Exercise instructions: Output only the lines that run from the line holding "Switch to the Tributação (F5) tab" to the end of the data below, including both ends, without any pictures.
** Entries provided follows **
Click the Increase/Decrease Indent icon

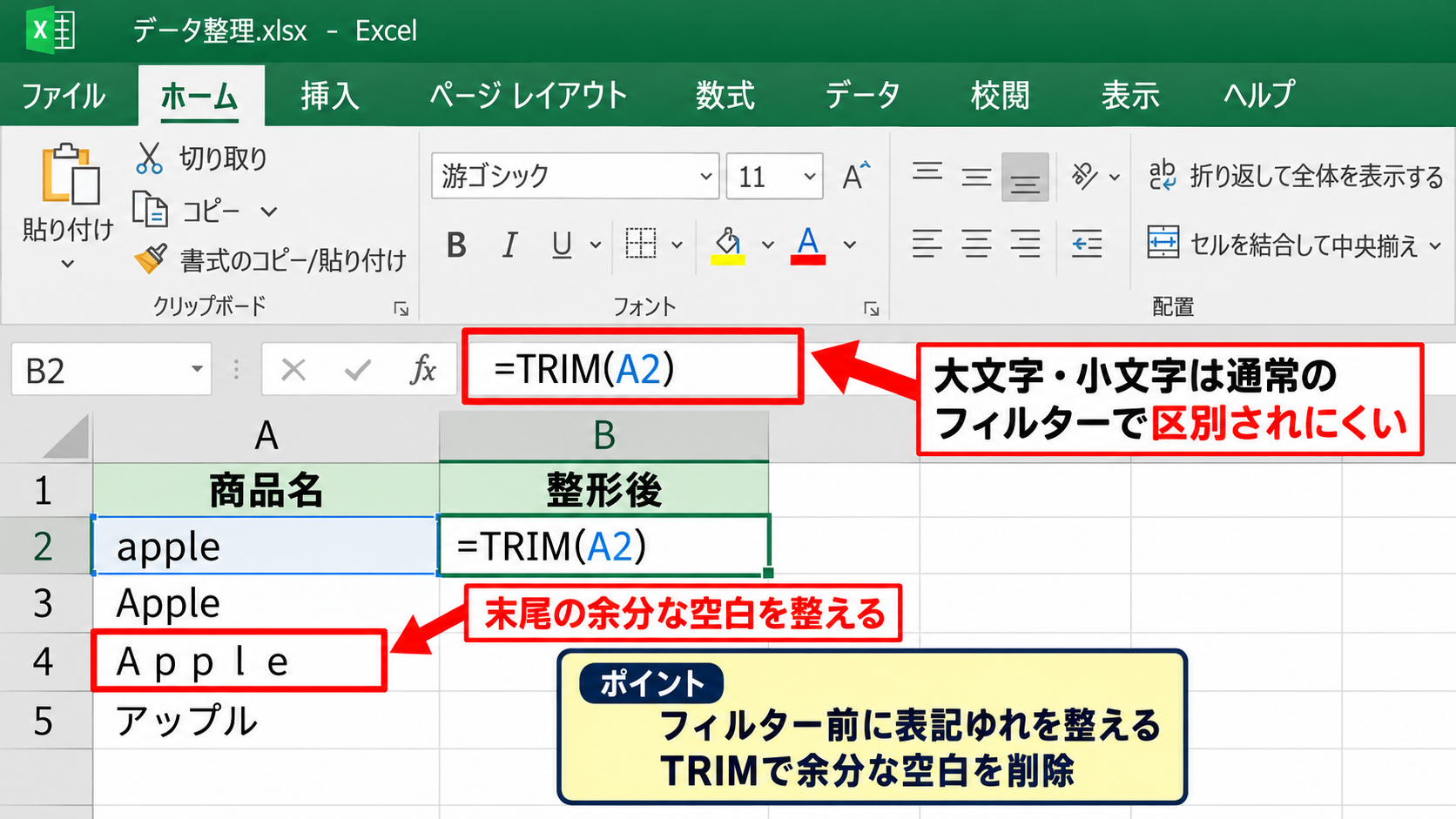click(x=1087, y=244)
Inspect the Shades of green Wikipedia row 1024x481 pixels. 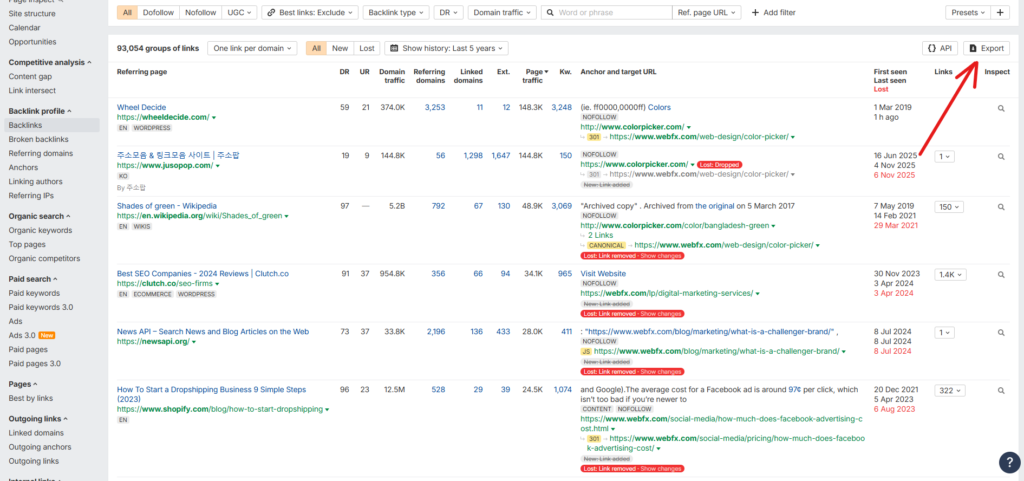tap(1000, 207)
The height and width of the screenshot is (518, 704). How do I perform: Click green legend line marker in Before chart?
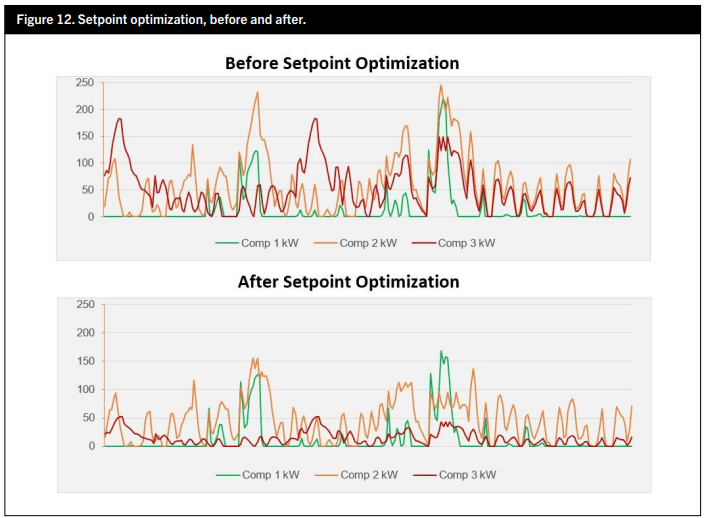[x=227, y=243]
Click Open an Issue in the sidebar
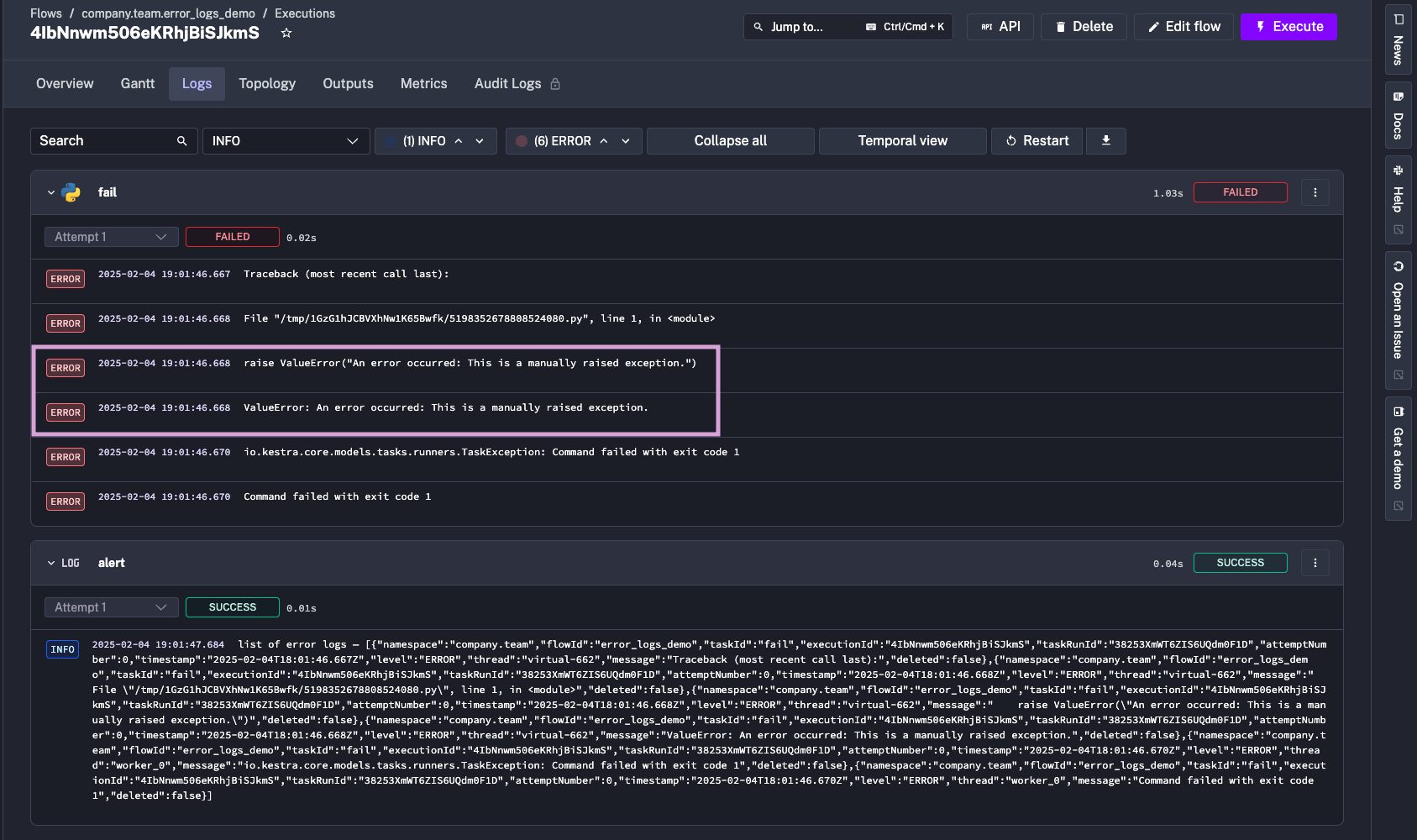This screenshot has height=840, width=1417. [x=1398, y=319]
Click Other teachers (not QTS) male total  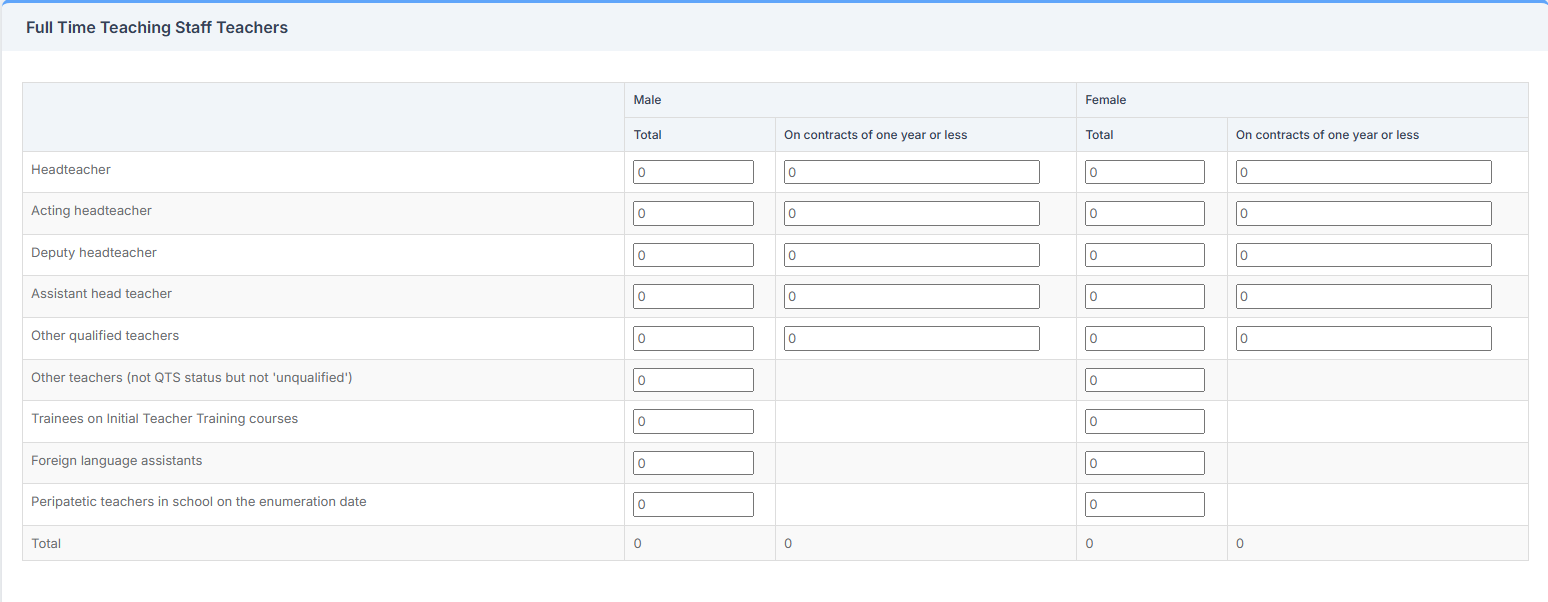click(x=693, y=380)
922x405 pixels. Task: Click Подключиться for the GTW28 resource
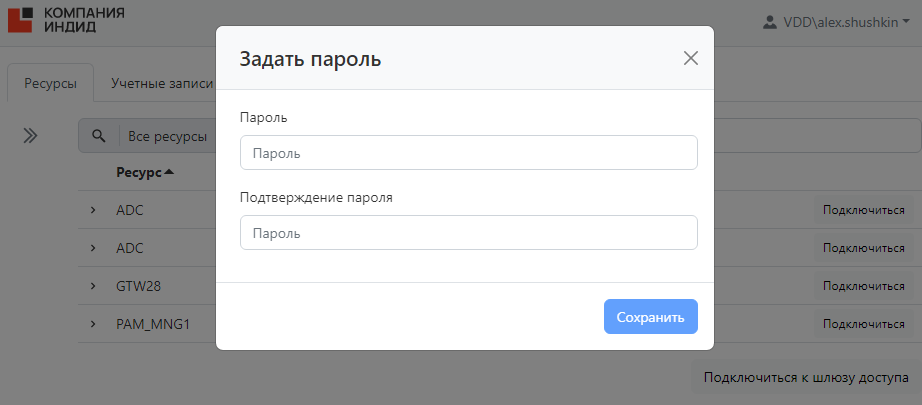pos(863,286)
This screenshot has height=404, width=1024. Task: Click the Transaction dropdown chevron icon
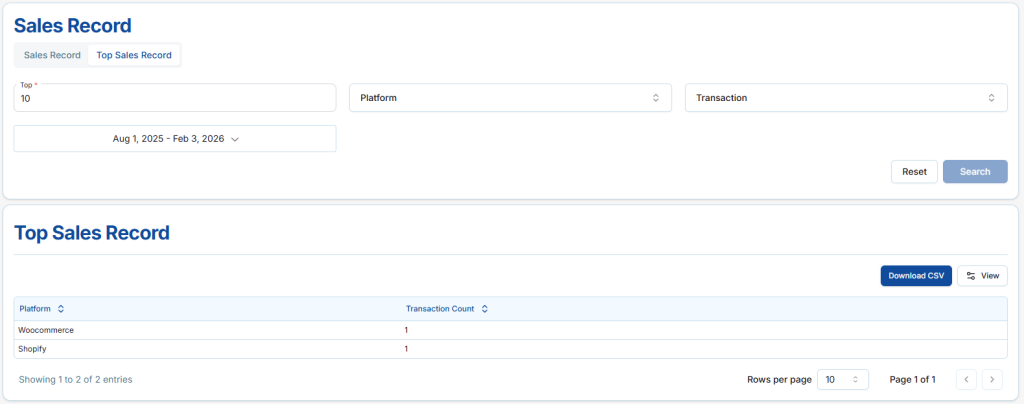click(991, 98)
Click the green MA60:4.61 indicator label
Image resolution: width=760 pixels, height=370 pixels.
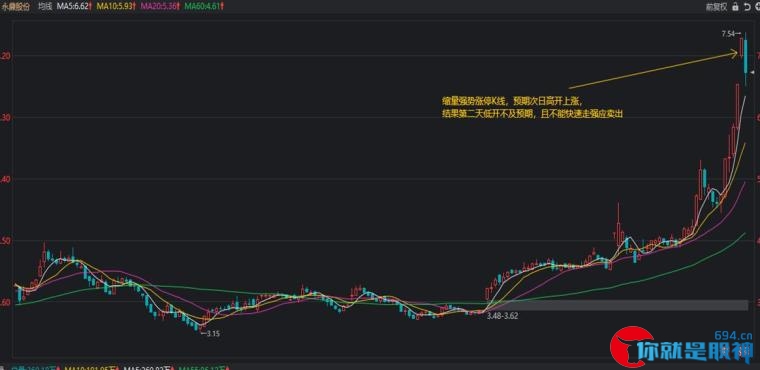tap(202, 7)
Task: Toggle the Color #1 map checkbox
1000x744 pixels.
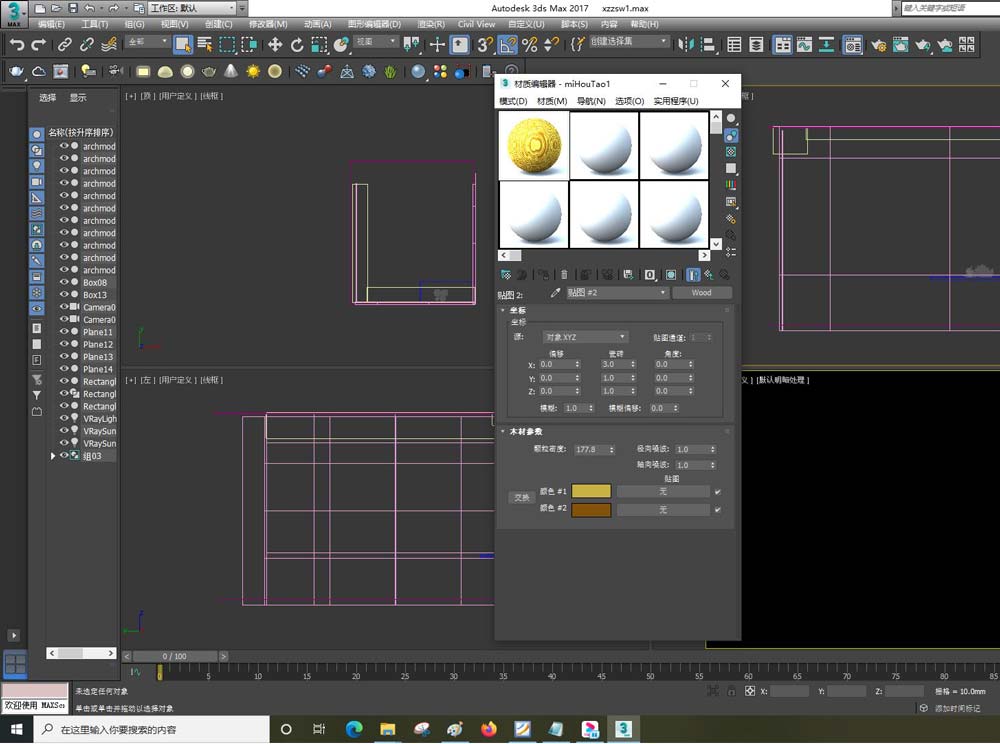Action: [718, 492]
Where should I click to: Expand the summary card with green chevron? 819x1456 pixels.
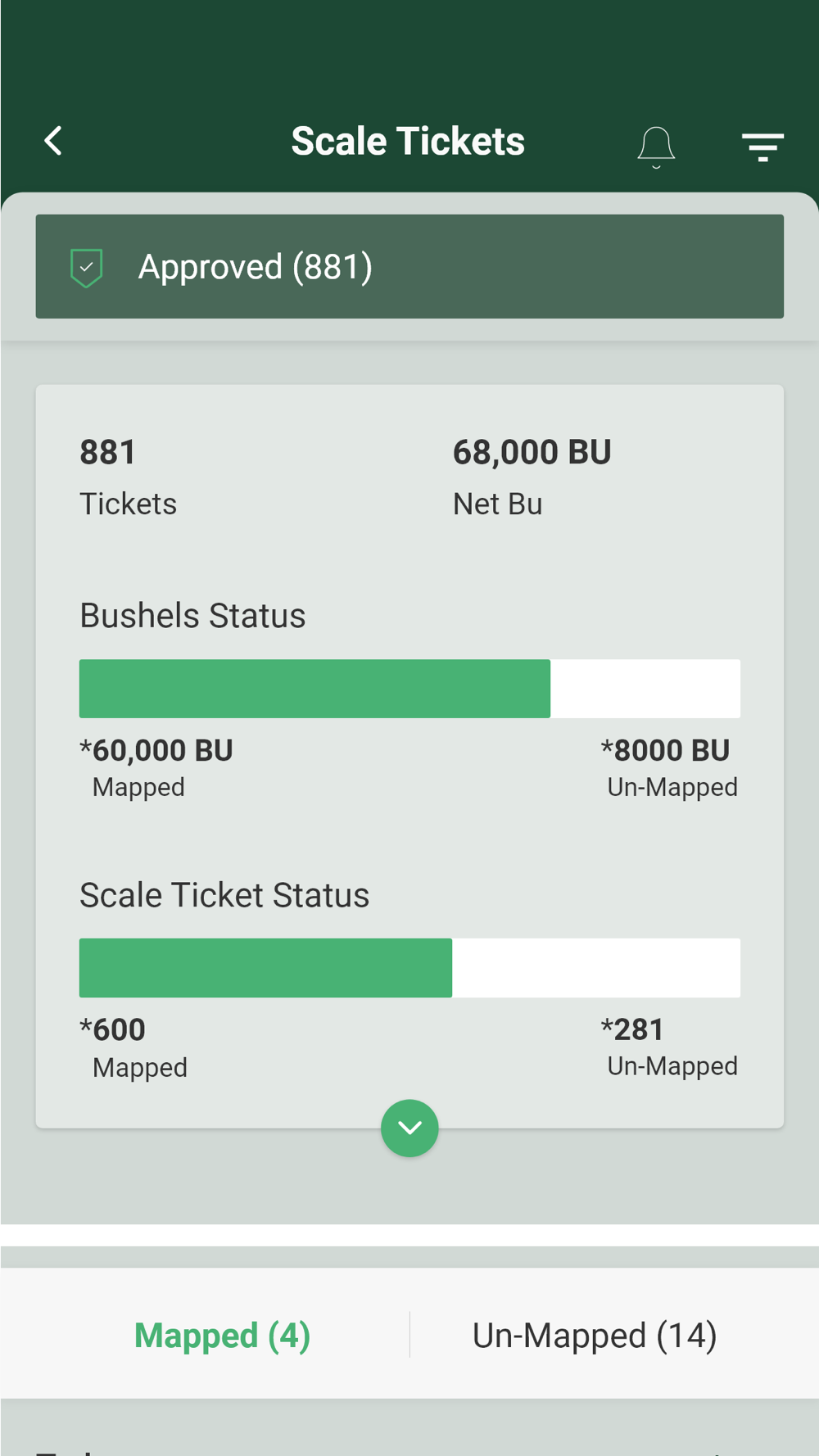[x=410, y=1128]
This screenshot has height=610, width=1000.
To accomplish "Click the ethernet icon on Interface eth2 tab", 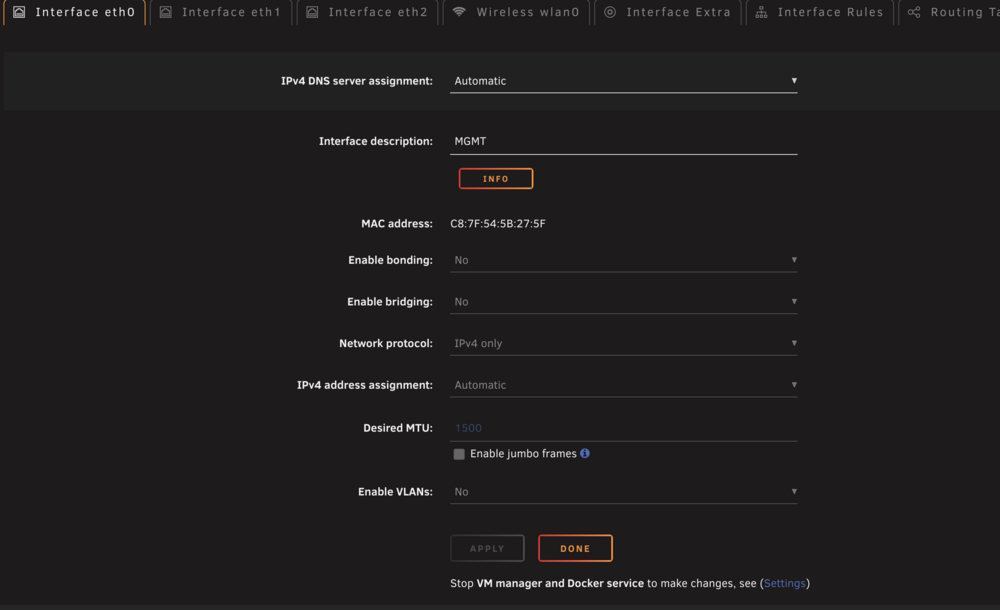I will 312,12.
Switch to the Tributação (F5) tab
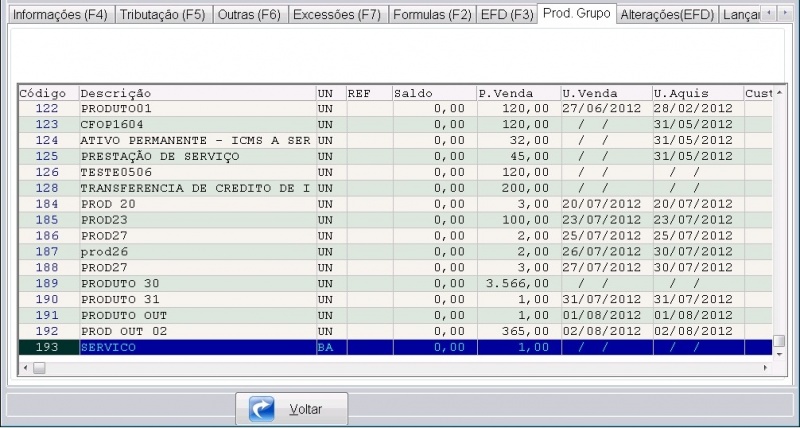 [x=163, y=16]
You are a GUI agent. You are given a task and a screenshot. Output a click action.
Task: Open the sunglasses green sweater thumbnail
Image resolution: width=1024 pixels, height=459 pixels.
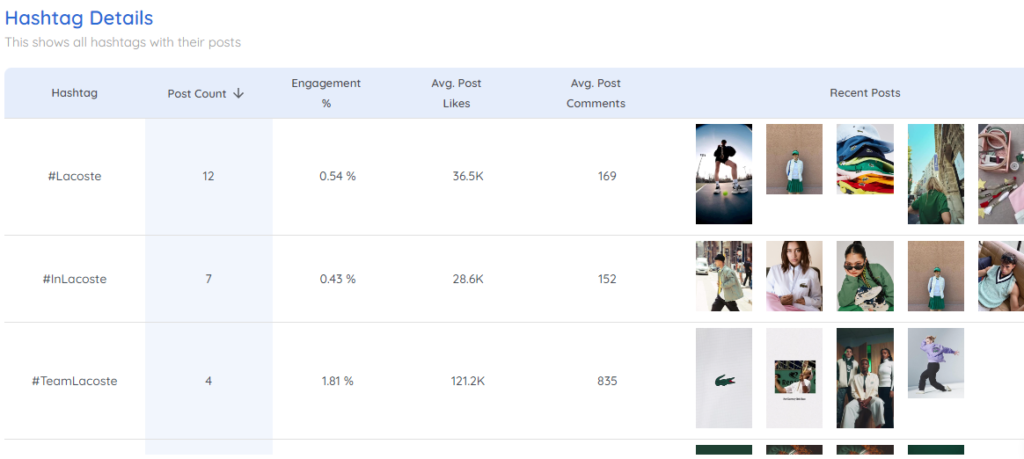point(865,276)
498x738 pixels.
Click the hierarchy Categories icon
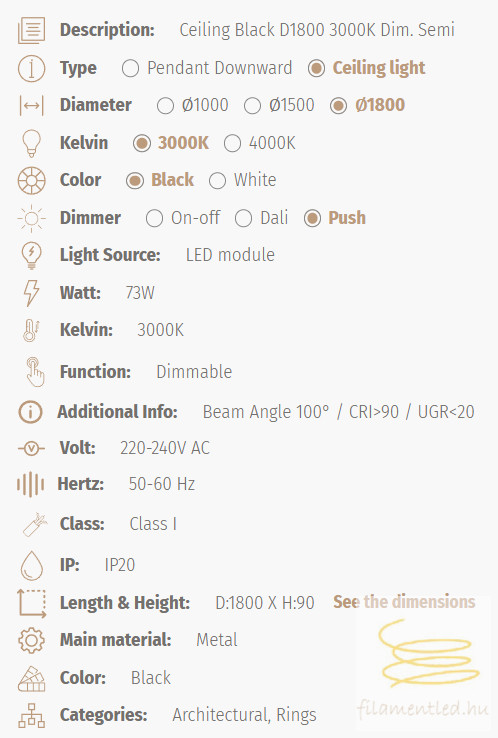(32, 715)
** End of Entries provided **
Exercise answer:
Switch to the Tributação (F5) tab
 [x=163, y=16]
You are a GUI agent. You are given a task and a screenshot. Output a click action.
Task: Open the sunglasses green sweater thumbnail
Image resolution: width=1024 pixels, height=459 pixels.
point(865,276)
498x738 pixels.
Click the hierarchy Categories icon
(32, 715)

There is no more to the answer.